5 bramek w odstępie 21 minut padło w sobotnim meczu Ostrovii 1909 z Chełminianką Chełmno. Worek z bramkami rozwiązał się w drugiej części spotkania.
Pierwsza odsłona kibicom nie dostarczyła wielu emocji. Biało-czerwoni zagrożenie rywalom kilka razy stworzyli po stałych fragmentach gry. W 9 minucie piłka po rzucie wolny Dariusza Reyera i główce Damiana Czecha wpadła do siatki, ale arbiter dopatrzył się pozycji spalonej.
W 56 minucie jednego z przeciwników w akcji sam na sam zatrzymał Jarosław Reyer, strzegący ostrowskiej bramki. Po chwili zawachania sędziowie przyznali rzut karny drużynie z Chełmna. Jego wykonania podszedł Dawid Szpankiewicz. Piłkarz gości trafił w słupek, ale szybko skuteczną dobitką popisał się Mateusz Komur.
Stracony gol podział gospodarzy mobilizująco, trener Piotr Konstanciak dokonał szybko kilka rotacji w składzie, co przyniosło dobre efekty. W 62 minucie do remisu doprowadził Daniel Kaczmarek. W 66 minucie Ostrovia 1909 prowadziła już 2:1, po tym jak rzut karny skutecznie egzekwował Błażej Cyfert (po faulu na Damianie Izydorskim).

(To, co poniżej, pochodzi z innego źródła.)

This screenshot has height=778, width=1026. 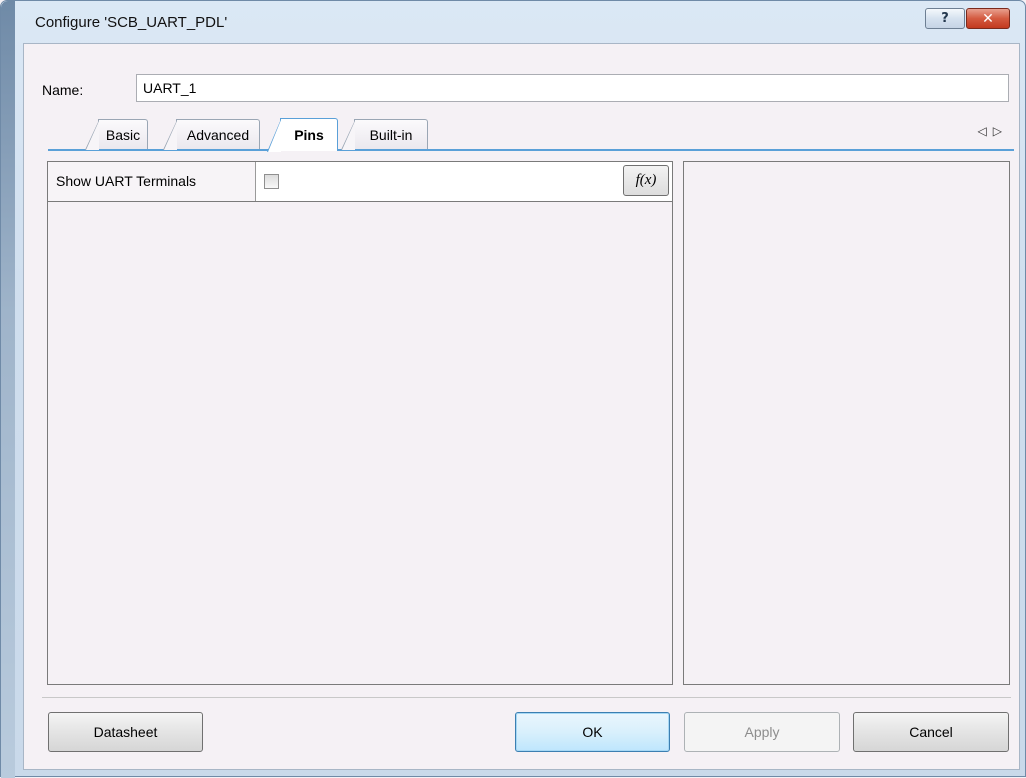 I want to click on property-row-show-uart-terminals: Show UART Terminals f(x), so click(x=360, y=182).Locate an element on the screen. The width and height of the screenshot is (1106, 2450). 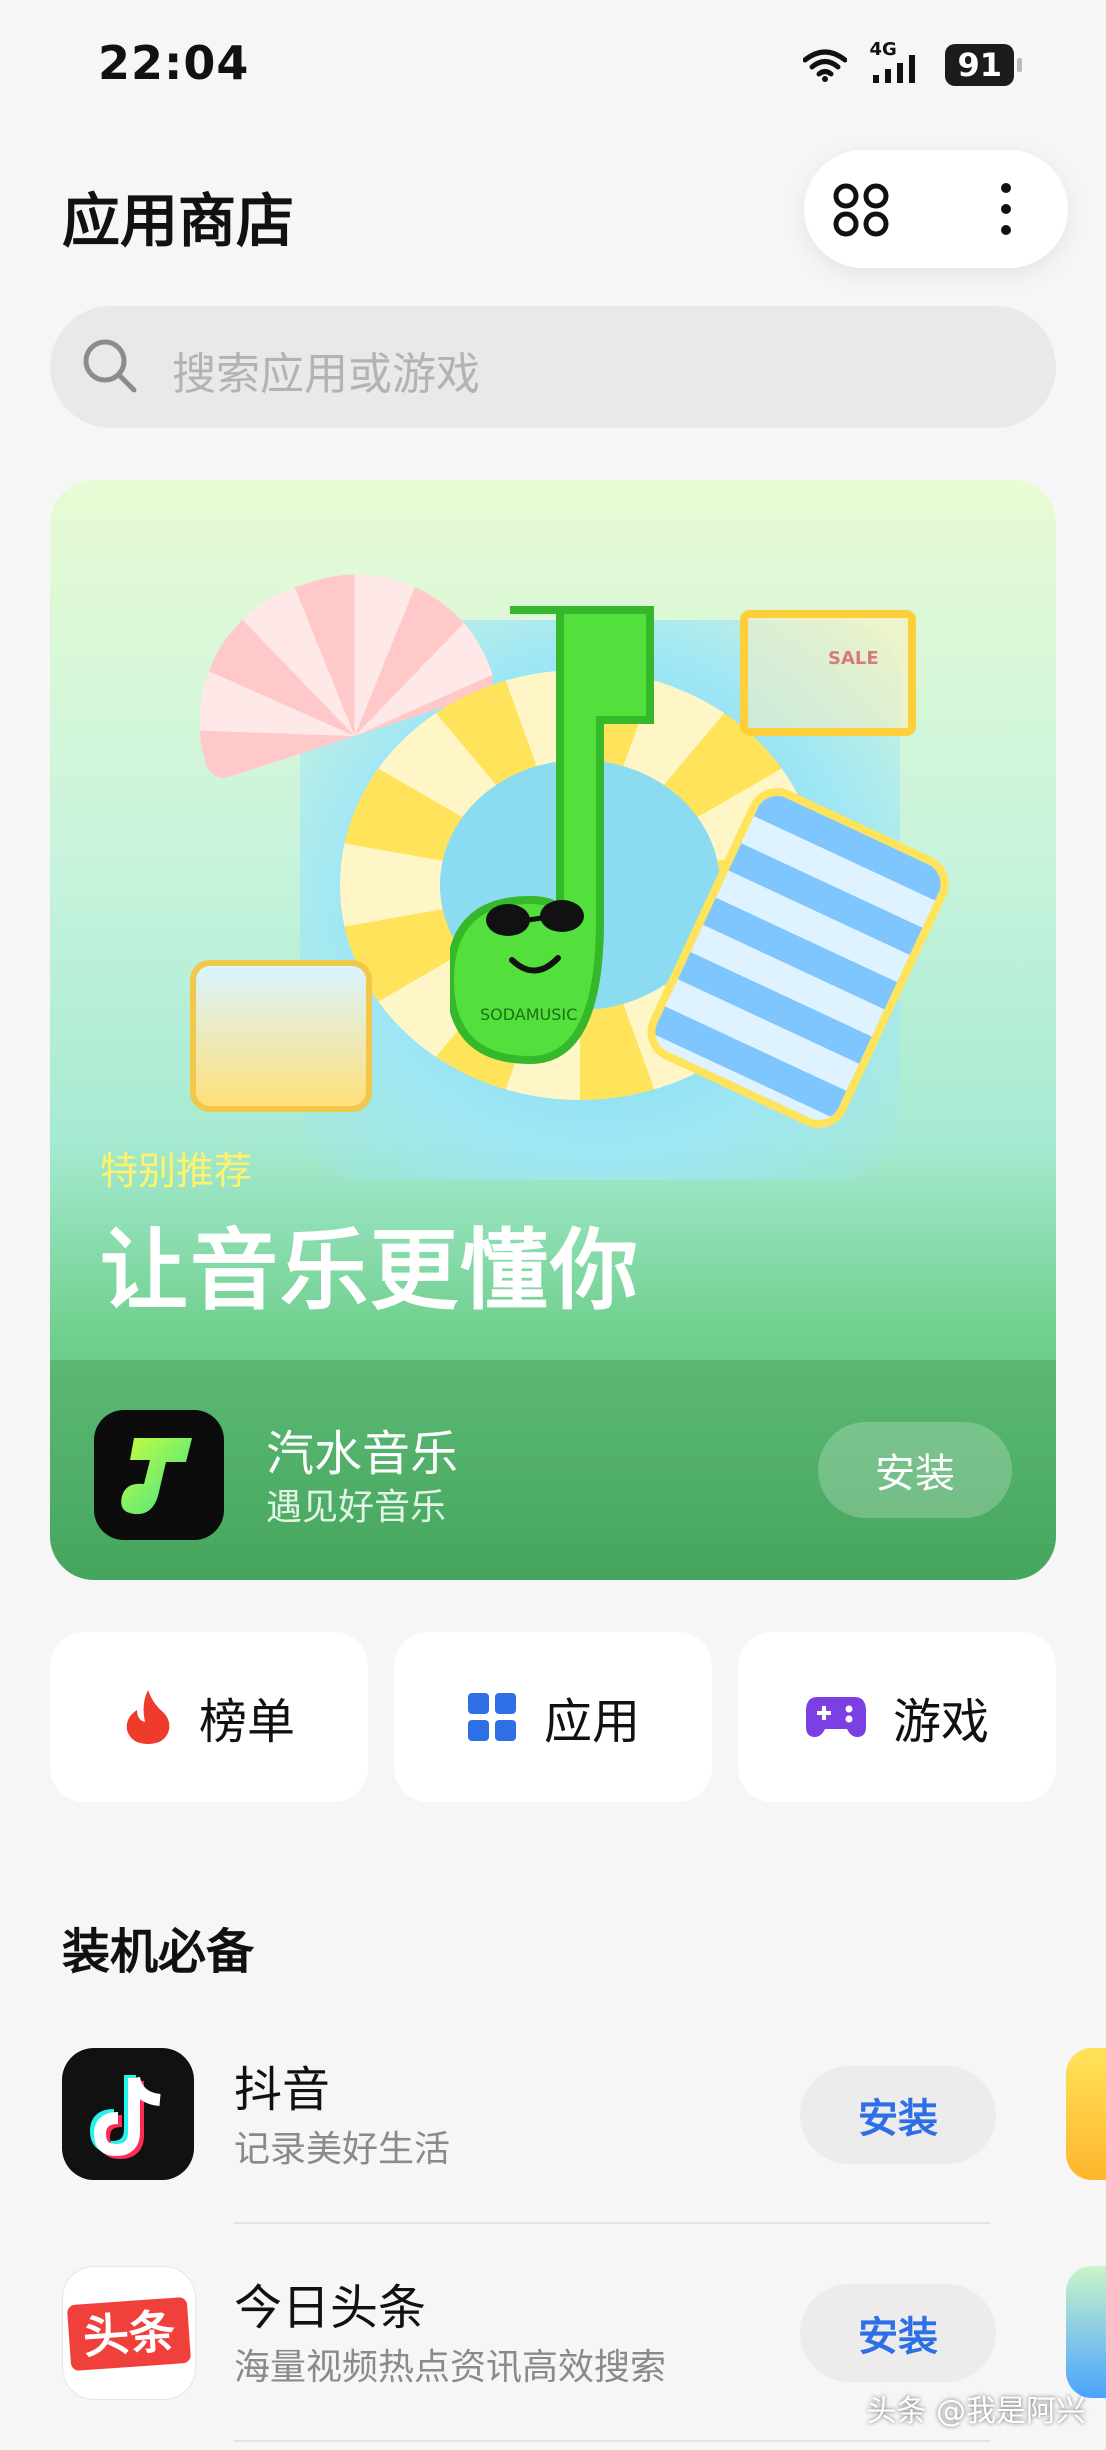
category-games-button: 游戏 is located at coordinates (897, 1717).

Biało-czerwoni poszli za ciosem i 120 sekund później Damian Czech skierował futbolówkę głową do siatki po rzucie rożnym. W 78 minucie rywali dobił Daniel Kaczmarek podwyższając na 4:1.
Z powodu choroby w spotkaniu nie mógł wystąpić Damian Błaszczyk.
Ostrovia 1909 – Chełminianka Chełmno 4:1 (0:0)
Bramki:
0:1 Mateusz Komur (57’)
1:1 Daniel Kaczmarek (62’)
2:1 Błażej Cyfert (66’, karny)
3:1 Damian Czech (68’)
4:1 Daniel Kaczmarek (78’)
Ostrovia 1909:
J.Reyer – Krawczyk, D.Reyer, Czech, Sobczak, Szymanowski (60’ Kaczmarek), Cyfert, Rusek (60’ Michalski), Perz (56’ Izydorski), Giecz (78’ Kucharski), Kempiński.